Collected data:
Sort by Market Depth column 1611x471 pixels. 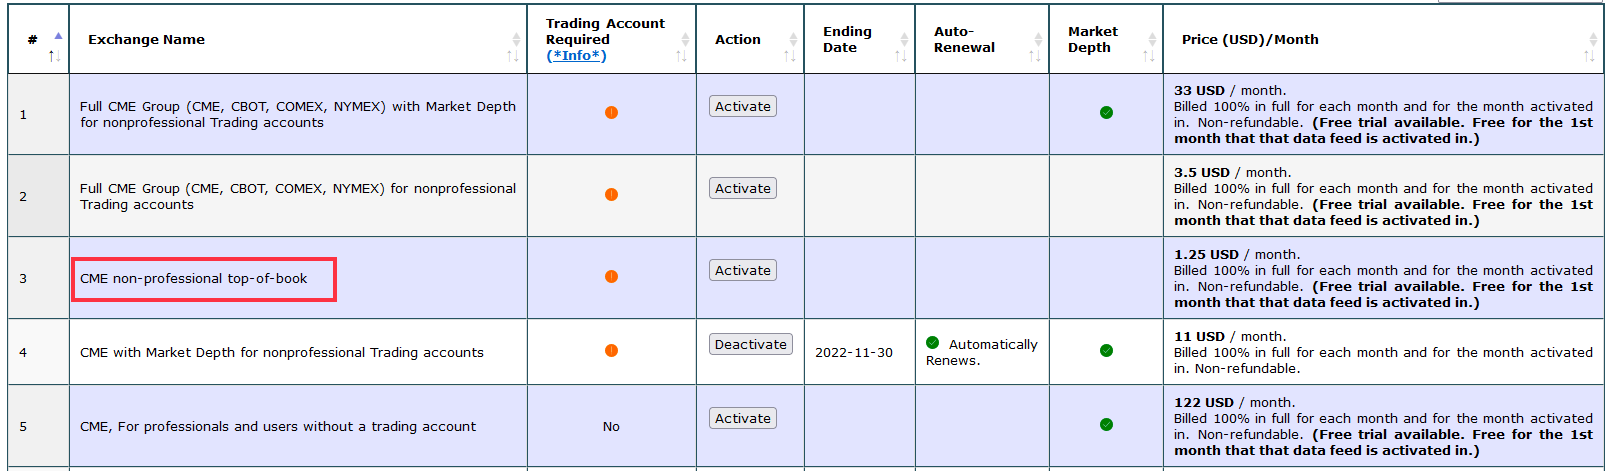coord(1150,47)
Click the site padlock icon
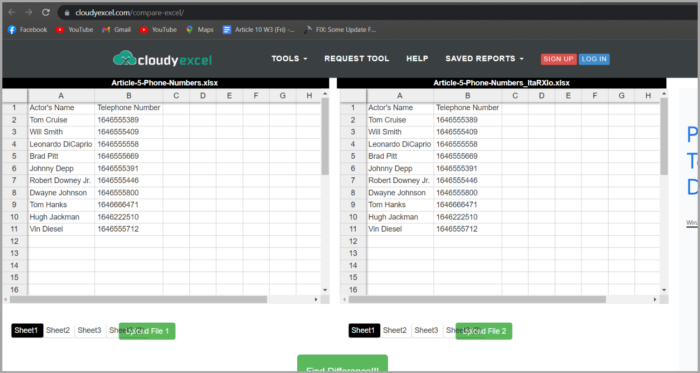 (67, 12)
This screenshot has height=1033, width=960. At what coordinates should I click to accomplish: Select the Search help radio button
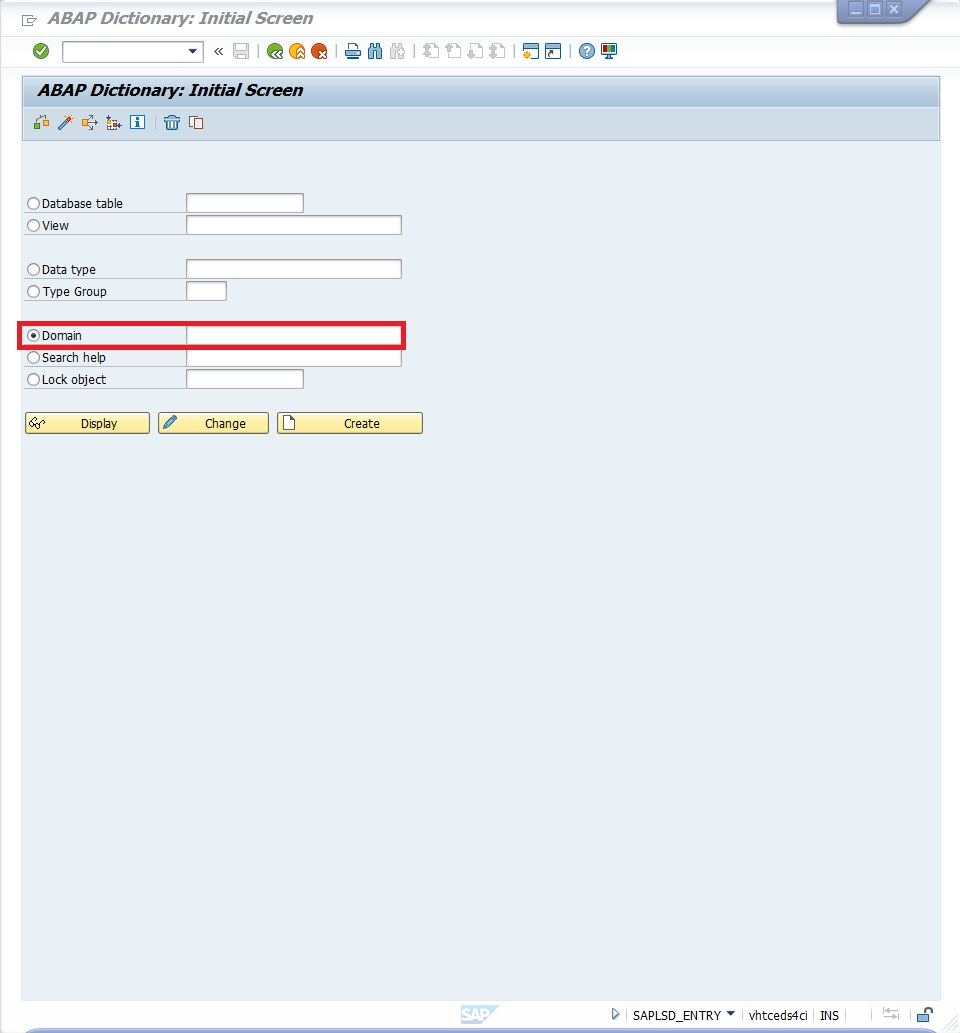point(34,358)
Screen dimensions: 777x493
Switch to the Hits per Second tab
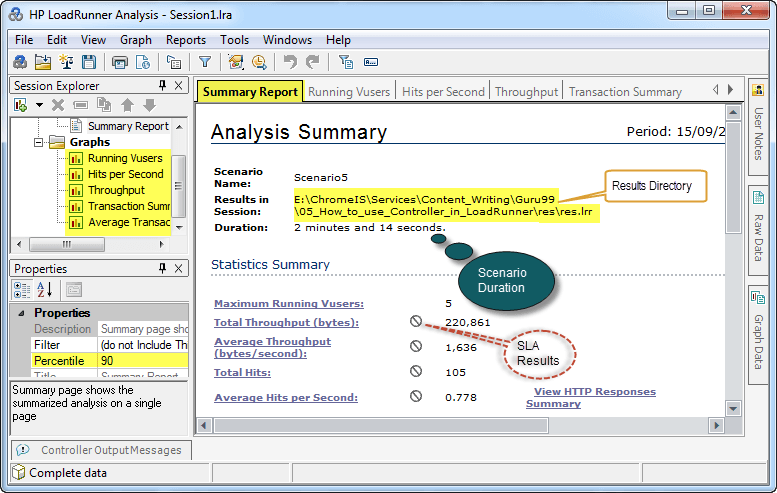click(442, 92)
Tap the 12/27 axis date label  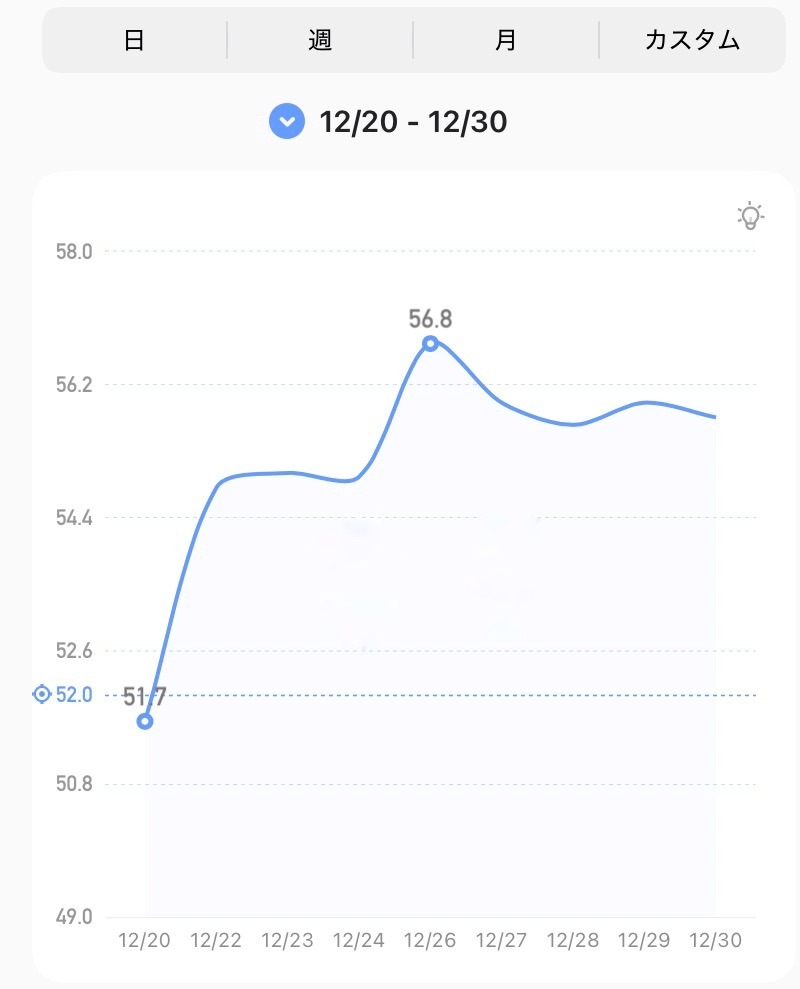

## EXERCISE PROMPT
All that is required is the lines from the line containing "Click the site padlock icon" through the end of the records above, copied exactly, and none of the pictures.

## TASK ANSWER
Click the site padlock icon
 (67, 12)
This screenshot has height=1033, width=960. At what coordinates should I click to accomplish: Select the Search help radio button
point(34,358)
Screen dimensions: 777x493
Switch to the Hits per Second tab
click(442, 92)
Tap the 12/27 axis date label  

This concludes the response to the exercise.